Umweltarena, die passende Location

Der SRV hat als Location für seinen Nachhaltigkeitstag bewusst die Umweltarena in Spreitenbach gewählt. Denn hier kommen neben der Theorie auch die Anschauung, und der Spass nicht zu kurz. Nach einem Rundgang durch die Informationsstände, die sich mit Themen wie Abfallverwertung, dem ökologischen Fussabdruck, der Energiestrategie des Bundes oder der Produktion von Lebensmitteln befasst, geht man ins Untergeschoss. Dort ist eine grosse Kart-Bahn angelegt, die nun mit den diversesten Fahrzeugen umrundet werden kann, alle lautlos, alle nicht mit fossilen Brennstoffen angetrieben: E-Bikes, Tandems, Trotinetts, der Renault Twizzy, eine Art Elektro-Kabinenroller mit zwei hintereinanderliegenden Plätzen, Elektroautos von BMW, Nissan, VW.

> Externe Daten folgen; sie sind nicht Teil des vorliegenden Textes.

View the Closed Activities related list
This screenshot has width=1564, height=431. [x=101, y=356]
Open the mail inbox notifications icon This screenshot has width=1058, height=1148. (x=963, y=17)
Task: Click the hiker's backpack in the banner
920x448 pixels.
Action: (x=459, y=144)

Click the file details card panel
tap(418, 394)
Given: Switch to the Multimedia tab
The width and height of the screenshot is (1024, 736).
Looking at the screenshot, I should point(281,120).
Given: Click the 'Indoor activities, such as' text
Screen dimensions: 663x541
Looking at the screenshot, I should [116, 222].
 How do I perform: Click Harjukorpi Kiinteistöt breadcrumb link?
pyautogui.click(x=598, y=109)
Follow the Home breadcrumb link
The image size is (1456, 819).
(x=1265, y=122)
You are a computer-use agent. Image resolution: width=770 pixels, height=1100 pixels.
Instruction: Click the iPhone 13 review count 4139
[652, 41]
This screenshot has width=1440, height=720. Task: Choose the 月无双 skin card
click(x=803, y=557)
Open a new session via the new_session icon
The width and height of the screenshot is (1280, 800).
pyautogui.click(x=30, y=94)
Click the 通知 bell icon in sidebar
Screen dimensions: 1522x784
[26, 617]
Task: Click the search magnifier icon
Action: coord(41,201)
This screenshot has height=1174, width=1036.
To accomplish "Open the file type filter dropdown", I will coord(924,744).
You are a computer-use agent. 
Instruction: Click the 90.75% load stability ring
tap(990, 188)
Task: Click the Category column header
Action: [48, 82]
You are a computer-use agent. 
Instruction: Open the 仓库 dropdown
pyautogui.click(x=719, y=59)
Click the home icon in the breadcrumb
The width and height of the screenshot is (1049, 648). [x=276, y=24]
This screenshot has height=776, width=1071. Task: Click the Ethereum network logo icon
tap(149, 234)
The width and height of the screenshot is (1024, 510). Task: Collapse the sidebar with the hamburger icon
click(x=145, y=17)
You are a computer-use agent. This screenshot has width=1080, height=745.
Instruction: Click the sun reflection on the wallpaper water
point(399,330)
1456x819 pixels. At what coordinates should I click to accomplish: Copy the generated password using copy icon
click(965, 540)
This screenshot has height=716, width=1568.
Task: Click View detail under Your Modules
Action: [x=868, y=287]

So hat der Nachhaltigkeitstag neben ernsthaften Momenten auch Spass und Unterhaltung geboten, und zum Schluss einen gediegenen Apéro in der Abendsonne. «Diese Formel scheint zu funktionieren», freut sich SRV-Geschäftsführer Walter Kunz: «80 Teilnehmende, das ist ein Rekord.»